_Tarea:_ Continúa el texto sobre las quemaduras ministeriales y los mutilados ilustres de la historia española a partir de su última frase.

_Texto del ejercicio:_
>>>>>
Lo curioso es que estas quemaduras  ministeriales nos remiten a otros ilustres mutilados de nuestra historia. Por ejemplo, Miguel de Cervantes, que perdió la movilidad de su mano izquierda en la batalla de Lepanto. Allí sí que había fuego de verdad, pólvora auténtica y razones para jugarse la vida. Aquella 'mano de Lepanto' es un símbolo de honor, sacrificio y grandeza. Ponerla al mismo nivel que las manitas chumascadas de nuestros ministros de salón es, sencillamente, obsceno.

 

¿Y qué decir de don Ramón María del Valle-Inclán, que perdió un brazo tras un altercado de taberna en el Café de la Montaña?. Una simple disputa literaria, resuelta con un bastonazo, acabó en gangrena y amputación. Valle-Inclán, genio del esperpento, supo transformar su mutilación en seña de identidad, en metáfora viviente de una España deformada, grotesca, que se contemplaba a sí misma en los espejos cóncavos del Callejón del Gato.

 

¡Qué ironía que hoy nuestros políticos encarnen, sin pretenderlo, ese mismo espíritu esperpéntico! Pero al menos Valle-Inclán perdió su brazo en defensa de una idea -por absurda que fuera la discusión-. Nuestros ministros, en cambio, se abrasan las extremidades por tapar chanchullos, proteger redes clientelares y practicar el cinismo en prime time.

 

La diferencia es abismal. Antes se perdían miembros por honor, ideales o por un exceso de carácter. Hoy, por sumisión, cobardía y cálculo partidista. Antes era sacrificio; hoy, postureo.
<<<<<
_Extracto de datos:_
>>>>>
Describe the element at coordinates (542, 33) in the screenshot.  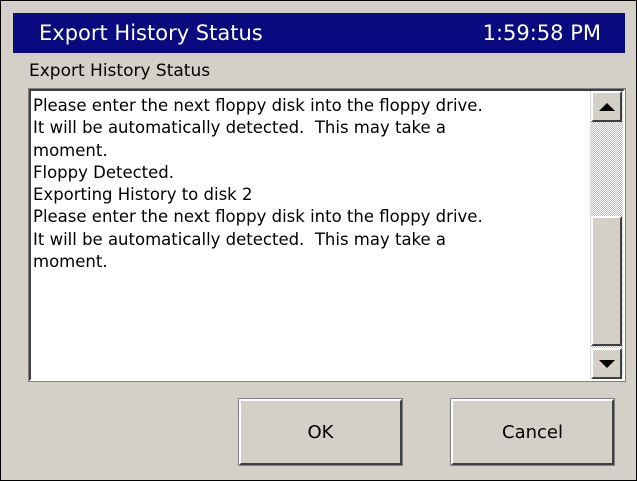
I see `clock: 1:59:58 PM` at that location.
<<<<<
_Respuesta:_
Y lo más tragicómico es que no aprenden. Cada nueva sospecha, cada escándalo, trae consigo su correspondiente mano al fuego. Es un ritual vacío, mecánico, como si los ministros soñaran con entrar en el santoral sanchista a base de quemaduras. Sueñan, tal vez, con ser recordados como el 'Cervantes del sanchismo' o el 'Valle-Inclán del Consejo de Ministros', ignorando que la historia no premia al que se quema por tonterías.

 

Mientras tanto, el espectáculo continúa. Las ruedas de prensa se han convertido en hogueras inquisitoriales, donde el periodista apenas necesita preguntar: ya sabe que el ministro de turno ofrecerá su mano al fuego con esa mezcla de chulería y resignación que tanto gusta en los despachos de Moncloa.

 

Pero el fuego, como metáfora, no perdona. Quien juega con él, se quema. Y si algo demuestra esta 'Generación de las Manos Quemadas' es que la política española ha degenerado en un teatrillo de marionetas, donde la lealtad perruna sustituye a la ética, y la propaganda, a la verdad.

 

Cervantes perdió su mano luchando contra el turco; Valle-Inclán, por una disputa literaria; nuestros ministros, en cambio, por un compañero de partido al que apenas defenderían en privado. He ahí la verdadera tragedia, que ni siquiera es trágica: es simplemente patética.

 

Quizá por eso, en el fondo, esta generación no nos indigna tanto como nos hace sonreír. Porque España siempre ha sido experta en convertir la miseria en espectáculo, y el ridículo en tradición.

 

Y mientras haya ministros dispuestos a quemarse en defensa de causas menores, el 'Síndrome de las manos quemadas' seguirá creciendo. Eso sí, sin honor, sin gloria y, por supuesto, mintiendo.